[Start Entries supplied]
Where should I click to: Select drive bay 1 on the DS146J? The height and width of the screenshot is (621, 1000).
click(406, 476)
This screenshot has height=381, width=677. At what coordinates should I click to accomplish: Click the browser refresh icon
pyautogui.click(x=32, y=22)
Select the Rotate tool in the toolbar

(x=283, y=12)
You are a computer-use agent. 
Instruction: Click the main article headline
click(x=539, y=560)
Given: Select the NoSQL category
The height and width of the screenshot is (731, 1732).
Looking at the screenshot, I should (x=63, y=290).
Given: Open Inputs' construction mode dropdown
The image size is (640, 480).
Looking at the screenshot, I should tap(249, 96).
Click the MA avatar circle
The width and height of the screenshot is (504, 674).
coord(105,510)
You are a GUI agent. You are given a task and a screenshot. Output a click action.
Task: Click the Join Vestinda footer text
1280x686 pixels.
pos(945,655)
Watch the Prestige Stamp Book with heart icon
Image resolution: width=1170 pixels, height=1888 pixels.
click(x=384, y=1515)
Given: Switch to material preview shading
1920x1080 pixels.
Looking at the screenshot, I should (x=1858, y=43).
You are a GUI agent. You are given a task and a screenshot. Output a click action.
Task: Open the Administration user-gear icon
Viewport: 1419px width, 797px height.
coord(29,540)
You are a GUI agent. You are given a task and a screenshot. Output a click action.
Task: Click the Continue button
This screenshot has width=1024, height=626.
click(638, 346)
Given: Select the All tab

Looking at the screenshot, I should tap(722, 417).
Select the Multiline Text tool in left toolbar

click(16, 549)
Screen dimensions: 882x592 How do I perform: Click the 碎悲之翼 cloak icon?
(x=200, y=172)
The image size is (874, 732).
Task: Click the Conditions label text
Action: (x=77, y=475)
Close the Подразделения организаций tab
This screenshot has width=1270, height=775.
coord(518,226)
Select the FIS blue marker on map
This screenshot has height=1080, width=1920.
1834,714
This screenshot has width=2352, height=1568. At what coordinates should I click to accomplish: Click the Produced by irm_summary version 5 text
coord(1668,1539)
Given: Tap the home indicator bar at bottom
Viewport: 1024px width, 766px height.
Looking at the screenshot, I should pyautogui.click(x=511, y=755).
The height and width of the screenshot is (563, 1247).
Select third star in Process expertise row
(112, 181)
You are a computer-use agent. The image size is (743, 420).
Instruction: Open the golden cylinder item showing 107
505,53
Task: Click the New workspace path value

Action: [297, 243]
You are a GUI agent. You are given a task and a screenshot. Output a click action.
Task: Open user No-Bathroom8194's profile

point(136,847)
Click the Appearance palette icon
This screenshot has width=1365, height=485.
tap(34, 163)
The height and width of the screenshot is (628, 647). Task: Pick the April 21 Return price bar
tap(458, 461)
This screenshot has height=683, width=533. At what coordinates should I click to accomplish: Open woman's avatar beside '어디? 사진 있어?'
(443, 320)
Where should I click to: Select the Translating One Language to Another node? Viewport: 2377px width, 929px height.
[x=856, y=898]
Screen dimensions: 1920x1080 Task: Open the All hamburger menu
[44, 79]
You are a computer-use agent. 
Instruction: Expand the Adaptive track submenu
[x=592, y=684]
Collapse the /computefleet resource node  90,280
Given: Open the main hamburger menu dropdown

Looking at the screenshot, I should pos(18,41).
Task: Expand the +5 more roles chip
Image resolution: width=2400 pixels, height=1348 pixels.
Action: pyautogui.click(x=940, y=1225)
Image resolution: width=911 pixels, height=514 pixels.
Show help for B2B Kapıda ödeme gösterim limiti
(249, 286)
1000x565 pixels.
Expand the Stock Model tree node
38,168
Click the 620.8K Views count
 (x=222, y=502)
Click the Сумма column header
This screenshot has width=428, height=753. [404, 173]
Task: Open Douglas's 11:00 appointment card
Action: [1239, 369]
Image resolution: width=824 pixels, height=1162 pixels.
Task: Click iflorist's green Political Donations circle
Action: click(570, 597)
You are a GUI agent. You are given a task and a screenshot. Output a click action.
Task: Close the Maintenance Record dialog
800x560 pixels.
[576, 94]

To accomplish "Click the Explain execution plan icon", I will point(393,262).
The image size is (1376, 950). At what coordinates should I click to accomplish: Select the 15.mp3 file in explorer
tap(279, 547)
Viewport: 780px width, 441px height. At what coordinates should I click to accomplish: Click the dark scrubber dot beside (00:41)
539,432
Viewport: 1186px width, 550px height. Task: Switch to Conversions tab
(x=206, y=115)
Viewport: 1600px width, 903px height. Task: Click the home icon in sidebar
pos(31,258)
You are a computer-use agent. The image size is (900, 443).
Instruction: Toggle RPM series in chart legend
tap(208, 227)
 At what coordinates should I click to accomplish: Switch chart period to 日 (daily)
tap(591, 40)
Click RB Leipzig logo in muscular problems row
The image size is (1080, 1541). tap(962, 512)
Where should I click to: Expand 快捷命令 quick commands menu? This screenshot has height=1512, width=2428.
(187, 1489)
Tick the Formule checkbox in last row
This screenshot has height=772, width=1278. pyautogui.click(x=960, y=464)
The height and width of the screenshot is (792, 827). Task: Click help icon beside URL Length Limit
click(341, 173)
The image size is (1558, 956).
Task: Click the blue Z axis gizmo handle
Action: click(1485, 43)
[End Entries supplied]
Given exercise: Give these lines as a numbered list, with the blank lines left out. Include every line of the records.

Output:
1. Where should I click to: Select drive bay 1 on the DS146J? The height and width of the screenshot is (621, 1000).
2. click(406, 476)
3. This screenshot has height=381, width=677. At what coordinates should I click to accomplish: Click the browser refresh icon
4. pyautogui.click(x=32, y=22)
5. Select the Rotate tool in the toolbar
6. (x=283, y=12)
7. You are a computer-use agent. 
8. Instruction: Click the main article headline
9. click(x=539, y=560)
10. Given: Select the NoSQL category
11. The height and width of the screenshot is (731, 1732).
12. Looking at the screenshot, I should (x=63, y=290).
13. Given: Open Inputs' construction mode dropdown
14. The image size is (640, 480).
15. Looking at the screenshot, I should tap(249, 96).
16. Click the MA avatar circle
17. The width and height of the screenshot is (504, 674).
18. coord(105,510)
19. You are a GUI agent. You are given a task and a screenshot. Output a click action.
20. Task: Click the Join Vestinda footer text
21. 1280x686 pixels.
22. pos(945,655)
23. Watch the Prestige Stamp Book with heart icon
24. Image resolution: width=1170 pixels, height=1888 pixels.
25. click(x=384, y=1515)
26. Given: Switch to material preview shading
27. 1920x1080 pixels.
28. Looking at the screenshot, I should (x=1858, y=43).
29. You are a GUI agent. You are given a task and a screenshot. Output a click action.
30. Task: Open the Administration user-gear icon
31. Viewport: 1419px width, 797px height.
32. coord(29,540)
33. You are a GUI agent. You are given a task and a screenshot. Output a click action.
34. Task: Click the Continue button
35. This screenshot has width=1024, height=626.
36. click(638, 346)
37. Given: Select the All tab
38. Looking at the screenshot, I should tap(722, 417).
39. Select the Multiline Text tool in left toolbar
40. click(16, 549)
41. Screen dimensions: 882x592 How do I perform: Click the 碎悲之翼 cloak icon?
42. (x=200, y=172)
43. The image size is (874, 732).
44. Task: Click the Conditions label text
45. Action: (x=77, y=475)
46. Close the Подразделения организаций tab
47. This screenshot has width=1270, height=775.
48. coord(518,226)
49. Select the FIS blue marker on map
50. This screenshot has height=1080, width=1920.
51. 1834,714
52. This screenshot has width=2352, height=1568. At what coordinates should I click to accomplish: Click the Produced by irm_summary version 5 text
53. coord(1668,1539)
54. Given: Tap the home indicator bar at bottom
55. Viewport: 1024px width, 766px height.
56. Looking at the screenshot, I should pyautogui.click(x=511, y=755).
57. The height and width of the screenshot is (563, 1247).
58. Select third star in Process expertise row
59. (112, 181)
60. You are a computer-use agent. The image size is (743, 420).
61. Instruction: Open the golden cylinder item showing 107
62. 505,53
63. Task: Click the New workspace path value
64. Action: [297, 243]
65. You are a GUI agent. You are given a task and a screenshot. Output a click action.
66. Task: Open user No-Bathroom8194's profile
67. point(136,847)
68. Click the Appearance palette icon
69. This screenshot has width=1365, height=485.
70. tap(34, 163)
71. The height and width of the screenshot is (628, 647). Task: Pick the April 21 Return price bar
72. tap(458, 461)
73. This screenshot has height=683, width=533. At what coordinates should I click to accomplish: Open woman's avatar beside '어디? 사진 있어?'
74. (443, 320)
75. Where should I click to: Select the Translating One Language to Another node? Viewport: 2377px width, 929px height.
76. [x=856, y=898]
77. Screen dimensions: 1920x1080 Task: Open the All hamburger menu
78. [44, 79]
79. You are a computer-use agent. 
80. Instruction: Expand the Adaptive track submenu
81. [x=592, y=684]
82. Collapse the /computefleet resource node  90,280
83. Given: Open the main hamburger menu dropdown
84. Looking at the screenshot, I should pos(18,41).
85. Task: Expand the +5 more roles chip
86. Image resolution: width=2400 pixels, height=1348 pixels.
87. Action: pyautogui.click(x=940, y=1225)
88. Image resolution: width=911 pixels, height=514 pixels.
89. Show help for B2B Kapıda ödeme gösterim limiti
90. (249, 286)
91. 1000x565 pixels.
92. Expand the Stock Model tree node
93. 38,168
94. Click the 620.8K Views count
95.  (x=222, y=502)
96. Click the Сумма column header
97. This screenshot has width=428, height=753. [404, 173]
98. Task: Open Douglas's 11:00 appointment card
99. Action: [1239, 369]
100. Image resolution: width=824 pixels, height=1162 pixels.
101. Task: Click iflorist's green Political Donations circle
102. Action: click(570, 597)
103. You are a GUI agent. You are given a task and a screenshot. Output a click action.
104. Task: Close the Maintenance Record dialog
105. 800x560 pixels.
106. [576, 94]
107. To accomplish "Click the Explain execution plan icon", I will point(393,262).
108. The image size is (1376, 950). At what coordinates should I click to accomplish: Select the 15.mp3 file in explorer
109. tap(279, 547)
110. Viewport: 780px width, 441px height. At what coordinates should I click to accomplish: Click the dark scrubber dot beside (00:41)
111. 539,432
112. Viewport: 1186px width, 550px height. Task: Switch to Conversions tab
113. (x=206, y=115)
114. Viewport: 1600px width, 903px height. Task: Click the home icon in sidebar
115. pos(31,258)
116. You are a computer-use agent. The image size is (900, 443).
117. Instruction: Toggle RPM series in chart legend
118. tap(208, 227)
119.  At what coordinates should I click to accomplish: Switch chart period to 日 (daily)
120. tap(591, 40)
121. Click RB Leipzig logo in muscular problems row
122. The image size is (1080, 1541). tap(962, 512)
123. Where should I click to: Expand 快捷命令 quick commands menu? This screenshot has height=1512, width=2428.
124. (187, 1489)
125. Tick the Formule checkbox in last row
126. This screenshot has height=772, width=1278. pyautogui.click(x=960, y=464)
127. The height and width of the screenshot is (792, 827). Task: Click help icon beside URL Length Limit
128. click(341, 173)
129. The image size is (1558, 956).
130. Task: Click the blue Z axis gizmo handle
131. Action: click(1485, 43)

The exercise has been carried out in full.